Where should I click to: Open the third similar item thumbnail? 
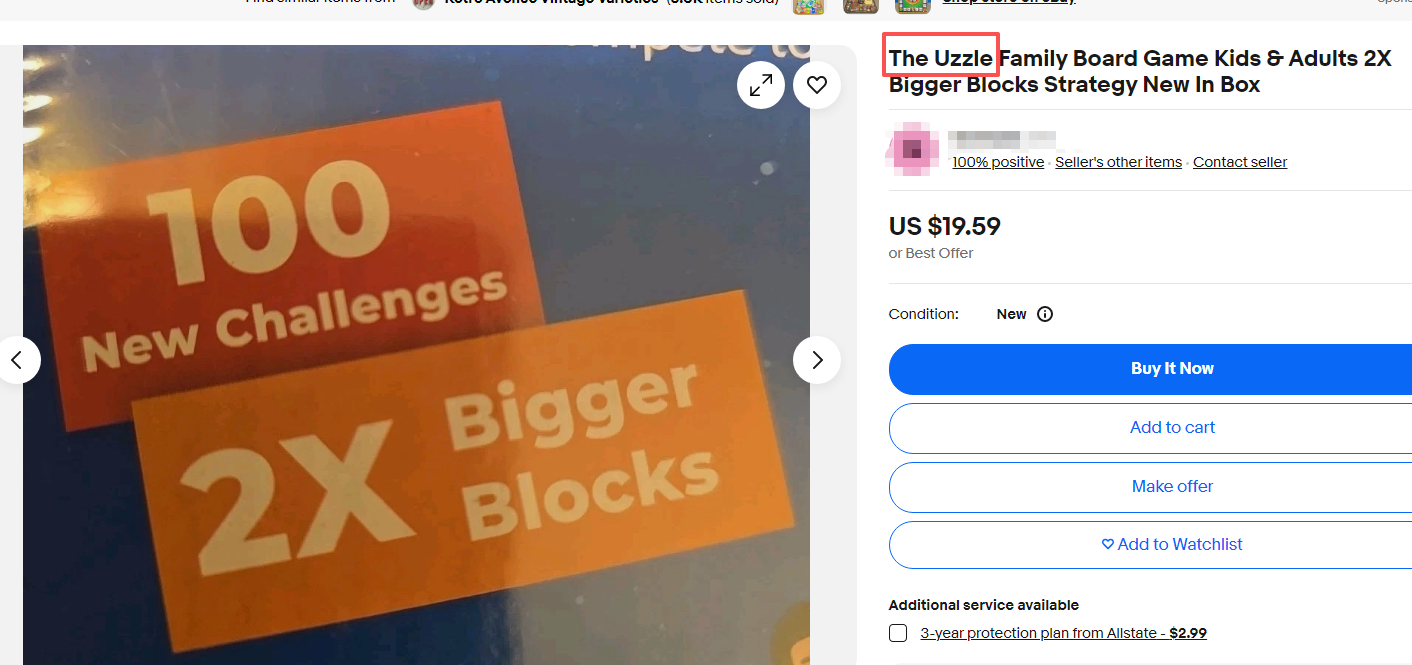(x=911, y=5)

--*--

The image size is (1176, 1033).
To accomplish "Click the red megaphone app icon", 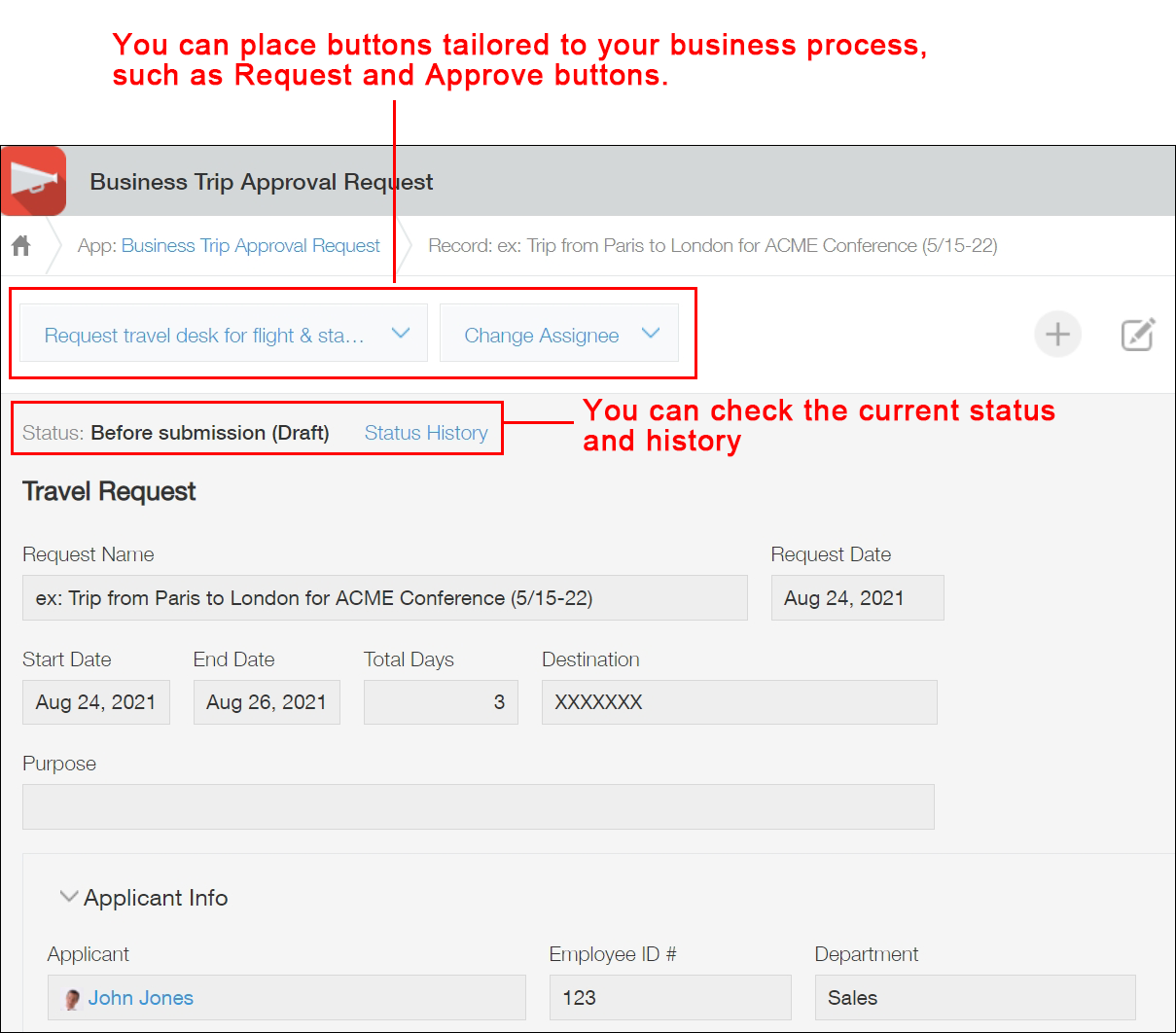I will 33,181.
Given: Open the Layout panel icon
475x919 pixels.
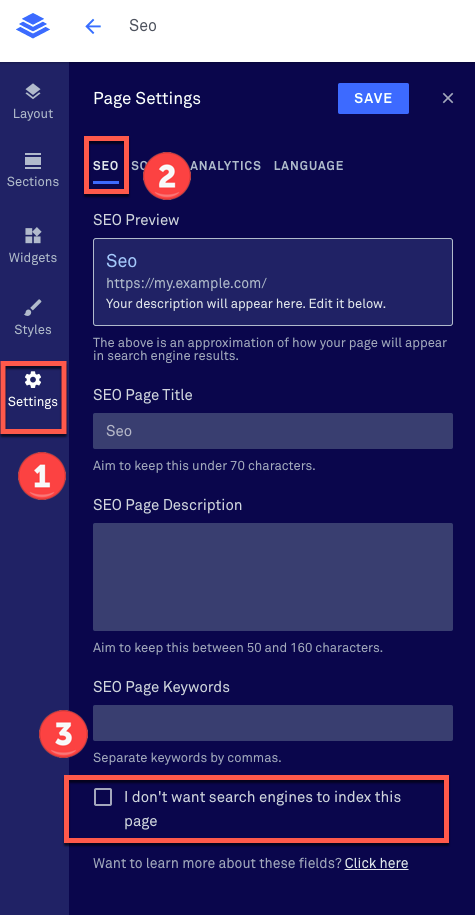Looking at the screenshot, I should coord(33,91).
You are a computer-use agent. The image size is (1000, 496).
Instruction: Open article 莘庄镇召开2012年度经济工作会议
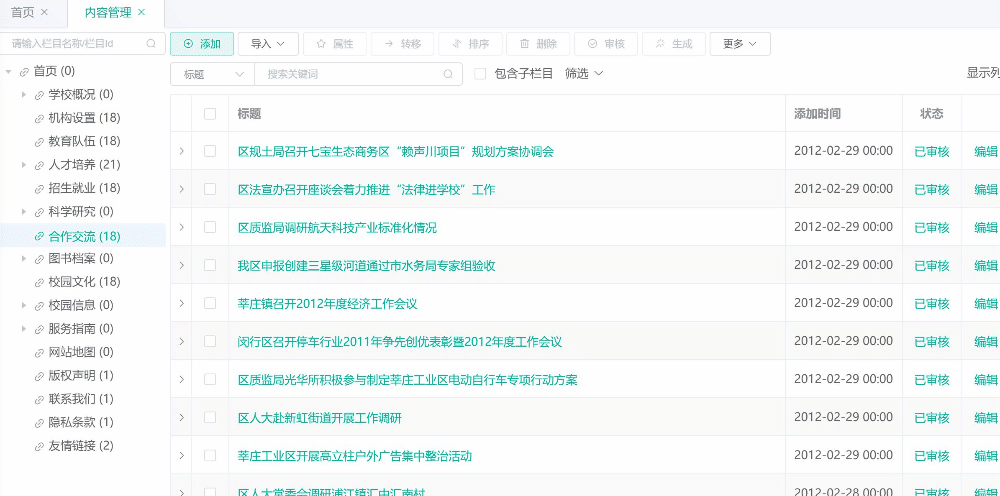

--*--

Starting at the line with "Where should I" and ending after the line with "(x=911, y=5)", rewrite the data with "third" changed to "second" and everything else the same, leaving out the pictures.

Where should I click to: Open the second similar item thumbnail? 
(x=911, y=5)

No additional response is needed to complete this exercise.